Shared Filesystem Options
#

There are a number of different solutions for syncronised file-systems. While I want to explore a few different options this is by no means an exhaustive list, nor is it at this time a strong recommendation for any particular solution.

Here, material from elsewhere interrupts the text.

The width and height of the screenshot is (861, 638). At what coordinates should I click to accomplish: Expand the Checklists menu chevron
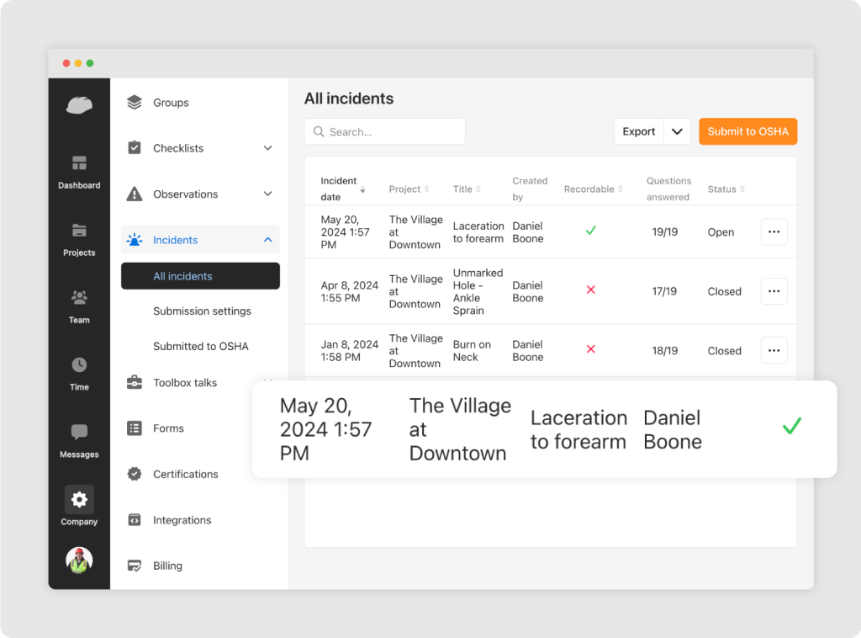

Solution	HA-Safe	Complexity	Scales Beyond 2 Nodes	Realtime	Recommended For
GlusterFS	✅	Medium	✅	✅	Distributed infra setups
DRBD	✅	High	✅	✅	Active/passive file replication
CephFS	✅	Very High	✅	✅	Large-scale enterprise environments
SMB/CIFS	❌	Low	✅	✅	Windows-friendly or hybrid setups
NFS	❌	Low	✅	✅	Simple HA, low infra scale
Rsync	⚠️	Low	⚠️	❌	Very small setups, manual syncing
Syncthing	⚠️	Medium	✅	❌	Small setups, edge cases
Unison	⚠️	Medium	⚠️	❌	Deterministic bidirectional sync setups

Be aware! You are likely to run into SELinux issues on RHEL-based operating systems. While SELinux is technically outside the scope of this document, I will include some basic configurations.

GlusterFS
#

Pros:

Peer-to-peer, distributed
Easy to set up
Good for small clusters

Cons:

(Highly) Recommands a seperate disk to host the gluster volume replica
While it can be hosted and mounted on the same systems hosting the service, this feels like it would be better with a dedicated GlusterFS infrastructure
GlusterFS Documentation

Install and configure GlusterFS
#

Install GlusterFS on RHEL-based Linux

This guide is taken from the Official GusterFS Quickstart Guide

sudo dnf install centos-release-gluster9 glusterfs glusterfs-libs glusterfs-server

Create a new cluster firewall zone on both Servers

sudo firewall-cmd --new-zone=cluster --permanent
sudo firewall-cmd --zone=cluster --add-source=192.168.223.14/32 --permanent
sudo firewall-cmd --zone=cluster --add-source=192.168.223.15/32 --permanent
sudo firewall-cmd --zone=cluster --add-port=24007-24008/tcp --permanent
sudo firewall-cmd --zone=cluster --add-port=49152/tcp --permanent
sudo firewall-cmd --reload
sudo firewall-cmd --list-all-zones

Ensure /etc/hosts has entries for both servers:

192.168.69.11  server01.int.site.tld server01
192.168.69.12  server02.int.site.tld server02

On both servers:

sudo systemctl enable glusterfsd.service glusterd.service --now

On Server01:

sudo gluster peer probe server02
sudo gluster peer status
sudo gluster volume create webroot replica 2 server01:/data/gluster/webroot server02:/data/gluster/webroot

on Server02 you should now be able to run the same status command to see the reciprical configuration:

sudo gluster peer status

Now on both nodes edit /etc/fstab and add the following entry: (be sure to change each node so it references itself)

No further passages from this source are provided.